Esses apóstolos dos últimos tempos serão "verdadeiros filhos de Maria Santíssima, engendrados e concebidos por sua caridade, trazidos em seu seio, presos a seu peito, nutridos de seu leite, educados por sua solicitude, sustentados por seus braços e enriquecidos por suas graças". E mais adiante afirma: "Por seu abandono à Providência e pela devoção a Maria Santíssima terão as asas prateadas da pomba, isto é, a pureza da doutrina e dos costumes; e douradas as costas, isto é, uma perfeita caridade para com o próximo, para suportar-lhe os defeitos, e um grande amor a Jesus Cristo para levar sua cruz".

• [Registros]
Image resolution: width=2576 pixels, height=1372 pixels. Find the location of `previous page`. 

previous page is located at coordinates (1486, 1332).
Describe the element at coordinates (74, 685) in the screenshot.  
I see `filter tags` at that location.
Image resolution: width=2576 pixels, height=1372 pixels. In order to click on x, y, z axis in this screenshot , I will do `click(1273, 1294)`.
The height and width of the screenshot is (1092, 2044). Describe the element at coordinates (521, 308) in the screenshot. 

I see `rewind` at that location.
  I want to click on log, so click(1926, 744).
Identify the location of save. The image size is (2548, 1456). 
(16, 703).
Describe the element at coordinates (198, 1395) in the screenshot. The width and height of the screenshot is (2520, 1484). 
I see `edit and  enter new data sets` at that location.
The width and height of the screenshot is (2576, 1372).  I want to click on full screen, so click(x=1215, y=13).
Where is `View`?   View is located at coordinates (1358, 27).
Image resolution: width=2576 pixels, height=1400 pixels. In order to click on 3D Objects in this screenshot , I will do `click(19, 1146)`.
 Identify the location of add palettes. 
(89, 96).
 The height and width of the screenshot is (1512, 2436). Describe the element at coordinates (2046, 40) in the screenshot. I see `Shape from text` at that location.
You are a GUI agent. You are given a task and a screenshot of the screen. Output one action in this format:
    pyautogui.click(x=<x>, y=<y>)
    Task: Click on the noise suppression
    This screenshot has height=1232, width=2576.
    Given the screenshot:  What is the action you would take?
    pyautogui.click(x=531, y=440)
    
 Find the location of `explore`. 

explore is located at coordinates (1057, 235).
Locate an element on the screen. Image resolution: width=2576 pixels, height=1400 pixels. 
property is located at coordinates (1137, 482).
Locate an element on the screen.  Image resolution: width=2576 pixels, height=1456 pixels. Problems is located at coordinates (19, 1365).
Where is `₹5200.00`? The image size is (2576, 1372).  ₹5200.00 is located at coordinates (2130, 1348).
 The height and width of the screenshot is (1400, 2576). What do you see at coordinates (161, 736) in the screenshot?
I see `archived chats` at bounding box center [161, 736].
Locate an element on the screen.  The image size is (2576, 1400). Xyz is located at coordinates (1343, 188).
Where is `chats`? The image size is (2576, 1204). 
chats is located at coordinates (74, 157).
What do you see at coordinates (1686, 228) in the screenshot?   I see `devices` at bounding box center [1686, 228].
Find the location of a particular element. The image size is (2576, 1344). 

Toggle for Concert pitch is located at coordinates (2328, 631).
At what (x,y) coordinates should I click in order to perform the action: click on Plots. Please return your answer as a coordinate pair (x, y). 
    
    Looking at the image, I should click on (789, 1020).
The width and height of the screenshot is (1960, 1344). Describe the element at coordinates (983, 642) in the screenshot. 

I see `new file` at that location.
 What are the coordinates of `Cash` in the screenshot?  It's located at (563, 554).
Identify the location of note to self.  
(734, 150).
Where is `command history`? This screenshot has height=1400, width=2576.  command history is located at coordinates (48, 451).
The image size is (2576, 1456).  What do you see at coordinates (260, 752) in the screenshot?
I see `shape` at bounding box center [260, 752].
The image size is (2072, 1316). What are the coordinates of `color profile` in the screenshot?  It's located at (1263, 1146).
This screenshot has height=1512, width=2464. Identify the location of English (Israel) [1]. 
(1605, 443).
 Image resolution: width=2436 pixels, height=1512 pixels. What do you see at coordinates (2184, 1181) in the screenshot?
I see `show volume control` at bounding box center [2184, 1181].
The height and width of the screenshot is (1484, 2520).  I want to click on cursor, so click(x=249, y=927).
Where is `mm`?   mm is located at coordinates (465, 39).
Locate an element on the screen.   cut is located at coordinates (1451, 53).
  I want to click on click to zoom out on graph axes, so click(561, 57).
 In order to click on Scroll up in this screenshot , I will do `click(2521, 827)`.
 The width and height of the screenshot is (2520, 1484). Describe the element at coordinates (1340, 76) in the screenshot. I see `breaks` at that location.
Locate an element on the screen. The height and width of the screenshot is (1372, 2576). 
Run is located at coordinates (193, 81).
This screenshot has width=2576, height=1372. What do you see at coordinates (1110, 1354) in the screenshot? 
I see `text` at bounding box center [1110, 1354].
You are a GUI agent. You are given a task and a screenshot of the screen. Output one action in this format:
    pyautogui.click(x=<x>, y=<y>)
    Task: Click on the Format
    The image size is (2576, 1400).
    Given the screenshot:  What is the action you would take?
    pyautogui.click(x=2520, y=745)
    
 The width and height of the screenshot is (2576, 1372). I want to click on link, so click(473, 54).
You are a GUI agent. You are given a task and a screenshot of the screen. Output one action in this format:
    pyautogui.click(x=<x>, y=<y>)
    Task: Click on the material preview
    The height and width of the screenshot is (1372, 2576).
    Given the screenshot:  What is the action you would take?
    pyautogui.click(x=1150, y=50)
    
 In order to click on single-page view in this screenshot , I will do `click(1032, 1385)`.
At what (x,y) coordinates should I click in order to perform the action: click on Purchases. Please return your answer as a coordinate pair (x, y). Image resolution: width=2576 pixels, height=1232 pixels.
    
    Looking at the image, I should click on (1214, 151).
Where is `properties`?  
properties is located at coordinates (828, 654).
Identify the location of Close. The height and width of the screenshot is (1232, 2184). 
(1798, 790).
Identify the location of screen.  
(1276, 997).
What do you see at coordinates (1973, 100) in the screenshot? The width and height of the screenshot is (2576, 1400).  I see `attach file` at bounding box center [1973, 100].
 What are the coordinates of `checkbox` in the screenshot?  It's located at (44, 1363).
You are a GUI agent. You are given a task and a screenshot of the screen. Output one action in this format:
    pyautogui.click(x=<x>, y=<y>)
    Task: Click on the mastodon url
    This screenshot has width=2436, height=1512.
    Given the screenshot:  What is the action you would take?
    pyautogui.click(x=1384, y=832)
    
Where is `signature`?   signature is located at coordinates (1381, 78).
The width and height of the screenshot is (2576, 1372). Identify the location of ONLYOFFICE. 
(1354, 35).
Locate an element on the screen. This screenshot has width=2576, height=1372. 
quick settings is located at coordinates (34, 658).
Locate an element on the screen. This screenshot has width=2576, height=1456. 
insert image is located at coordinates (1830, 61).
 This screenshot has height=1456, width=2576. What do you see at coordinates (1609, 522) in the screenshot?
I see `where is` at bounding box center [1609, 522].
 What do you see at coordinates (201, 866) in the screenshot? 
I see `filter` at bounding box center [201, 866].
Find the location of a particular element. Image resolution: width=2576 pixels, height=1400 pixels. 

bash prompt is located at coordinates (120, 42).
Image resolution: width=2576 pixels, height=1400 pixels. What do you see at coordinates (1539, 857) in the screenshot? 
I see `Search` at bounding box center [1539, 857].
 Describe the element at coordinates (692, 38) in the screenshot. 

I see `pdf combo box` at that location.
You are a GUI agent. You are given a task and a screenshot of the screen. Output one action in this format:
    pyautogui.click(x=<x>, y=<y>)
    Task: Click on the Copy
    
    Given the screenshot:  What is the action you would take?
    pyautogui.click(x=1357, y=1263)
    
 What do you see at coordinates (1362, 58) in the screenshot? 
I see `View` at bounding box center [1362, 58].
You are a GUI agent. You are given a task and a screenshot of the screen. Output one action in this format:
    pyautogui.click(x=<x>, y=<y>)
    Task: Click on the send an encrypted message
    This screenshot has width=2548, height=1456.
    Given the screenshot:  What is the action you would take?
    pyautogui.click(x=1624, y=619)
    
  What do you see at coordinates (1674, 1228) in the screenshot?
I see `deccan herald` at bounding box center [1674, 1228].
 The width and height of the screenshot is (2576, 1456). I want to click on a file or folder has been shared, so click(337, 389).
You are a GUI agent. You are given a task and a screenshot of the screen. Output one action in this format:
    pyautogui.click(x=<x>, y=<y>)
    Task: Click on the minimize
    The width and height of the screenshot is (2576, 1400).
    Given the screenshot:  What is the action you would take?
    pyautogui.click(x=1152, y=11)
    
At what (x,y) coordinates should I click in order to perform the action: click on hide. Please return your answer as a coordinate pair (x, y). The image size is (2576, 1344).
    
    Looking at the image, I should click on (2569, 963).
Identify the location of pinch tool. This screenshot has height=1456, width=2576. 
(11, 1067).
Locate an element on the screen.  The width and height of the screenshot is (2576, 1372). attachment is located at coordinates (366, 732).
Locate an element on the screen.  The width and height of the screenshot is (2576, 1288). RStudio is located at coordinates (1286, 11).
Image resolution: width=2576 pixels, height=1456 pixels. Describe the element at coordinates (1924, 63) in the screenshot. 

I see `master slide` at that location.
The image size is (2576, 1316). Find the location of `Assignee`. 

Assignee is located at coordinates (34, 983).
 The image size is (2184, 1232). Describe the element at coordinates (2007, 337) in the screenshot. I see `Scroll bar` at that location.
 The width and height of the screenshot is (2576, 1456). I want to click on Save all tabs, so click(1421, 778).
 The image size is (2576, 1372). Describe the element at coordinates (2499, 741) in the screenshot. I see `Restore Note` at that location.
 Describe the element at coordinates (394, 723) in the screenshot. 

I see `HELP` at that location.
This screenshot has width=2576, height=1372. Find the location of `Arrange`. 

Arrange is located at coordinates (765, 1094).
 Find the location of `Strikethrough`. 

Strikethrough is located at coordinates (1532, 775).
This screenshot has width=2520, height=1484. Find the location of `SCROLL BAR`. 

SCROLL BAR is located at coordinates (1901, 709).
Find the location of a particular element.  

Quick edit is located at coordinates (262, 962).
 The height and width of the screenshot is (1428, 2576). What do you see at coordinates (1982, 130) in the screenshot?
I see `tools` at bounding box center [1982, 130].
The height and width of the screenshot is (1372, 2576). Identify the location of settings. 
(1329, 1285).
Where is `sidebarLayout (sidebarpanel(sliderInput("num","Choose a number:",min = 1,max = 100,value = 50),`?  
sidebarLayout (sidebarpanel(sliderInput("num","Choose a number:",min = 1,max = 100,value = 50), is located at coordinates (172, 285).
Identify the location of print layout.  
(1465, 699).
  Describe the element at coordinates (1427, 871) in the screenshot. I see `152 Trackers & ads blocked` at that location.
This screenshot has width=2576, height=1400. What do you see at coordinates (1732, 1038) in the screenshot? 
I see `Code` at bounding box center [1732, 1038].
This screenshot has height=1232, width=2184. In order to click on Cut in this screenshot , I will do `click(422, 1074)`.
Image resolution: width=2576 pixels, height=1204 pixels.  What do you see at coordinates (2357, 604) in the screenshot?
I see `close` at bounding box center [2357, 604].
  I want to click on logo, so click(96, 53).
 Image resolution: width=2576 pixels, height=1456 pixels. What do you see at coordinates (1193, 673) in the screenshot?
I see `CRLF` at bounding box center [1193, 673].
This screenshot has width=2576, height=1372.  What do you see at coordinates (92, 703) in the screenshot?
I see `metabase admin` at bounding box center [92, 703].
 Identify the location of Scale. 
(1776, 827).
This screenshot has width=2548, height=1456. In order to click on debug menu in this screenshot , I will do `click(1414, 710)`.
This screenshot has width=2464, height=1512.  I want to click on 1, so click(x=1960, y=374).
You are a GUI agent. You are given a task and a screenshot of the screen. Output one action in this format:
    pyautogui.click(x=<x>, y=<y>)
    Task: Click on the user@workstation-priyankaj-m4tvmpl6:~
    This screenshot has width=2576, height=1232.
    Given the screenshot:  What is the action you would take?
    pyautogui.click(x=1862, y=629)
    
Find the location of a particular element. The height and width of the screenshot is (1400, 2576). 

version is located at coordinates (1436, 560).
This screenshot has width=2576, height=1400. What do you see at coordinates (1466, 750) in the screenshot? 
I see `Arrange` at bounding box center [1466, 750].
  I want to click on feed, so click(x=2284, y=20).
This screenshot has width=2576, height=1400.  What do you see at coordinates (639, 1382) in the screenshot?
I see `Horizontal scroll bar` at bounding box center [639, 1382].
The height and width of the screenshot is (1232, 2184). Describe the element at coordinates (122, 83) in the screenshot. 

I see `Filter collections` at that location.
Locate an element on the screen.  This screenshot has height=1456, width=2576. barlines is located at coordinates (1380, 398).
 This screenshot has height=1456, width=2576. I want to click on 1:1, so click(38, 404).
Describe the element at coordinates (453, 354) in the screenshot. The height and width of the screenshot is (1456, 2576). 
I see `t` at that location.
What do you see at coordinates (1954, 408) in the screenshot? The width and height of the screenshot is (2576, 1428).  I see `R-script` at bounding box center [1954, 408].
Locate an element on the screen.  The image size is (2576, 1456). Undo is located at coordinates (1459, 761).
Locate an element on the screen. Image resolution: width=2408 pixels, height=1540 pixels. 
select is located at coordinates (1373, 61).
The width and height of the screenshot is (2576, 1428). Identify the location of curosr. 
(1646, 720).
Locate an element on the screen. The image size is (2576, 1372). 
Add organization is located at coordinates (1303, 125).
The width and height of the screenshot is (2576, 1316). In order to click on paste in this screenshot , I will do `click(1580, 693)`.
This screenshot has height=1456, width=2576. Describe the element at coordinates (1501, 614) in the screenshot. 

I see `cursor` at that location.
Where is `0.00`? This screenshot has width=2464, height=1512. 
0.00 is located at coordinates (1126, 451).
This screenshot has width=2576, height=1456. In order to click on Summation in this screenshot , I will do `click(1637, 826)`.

• [Instruções]
1. No texto sobre os apóstolos dos últimos tempos, liste todas as expressões da primeira citação que dizem como esses apóstolos são formados por Maria Santíssima.
2. Por favor, reescreva de forma mais breve o parágrafo do texto sobre os apóstolos dos últimos tempos que começa com "Esses apóstolos dos últimos tempos", mantendo os fatos principais.
3. Segundo o texto sobre os apóstolos dos últimos tempos, o que significam as asas prateadas da pomba?

• [Respostas]
1.
- engendrados por sua caridade
- concebidos por sua caridade
- trazidos em seu seio
- presos a seu peito
- nutridos de seu leite
- educados por sua solicitude
- sustentados por seus braços
- enriquecidos por suas graças

2. Os apóstolos dos últimos tempos serão verdadeiros filhos de Maria Santíssima. Ela os gera, nutre, educa, sustenta e enriquece com suas graças. Pelo abandono à Providência e pela devoção a Maria, terão as asas prateadas da pomba, que representam a pureza da doutrina e dos costumes. Terão também as costas douradas, que representam a perfeita caridade para com o próximo, capaz de suportar seus defeitos, e o grande amor a Jesus Cristo, para levar sua cruz.

3. A pureza da doutrina e dos costumes.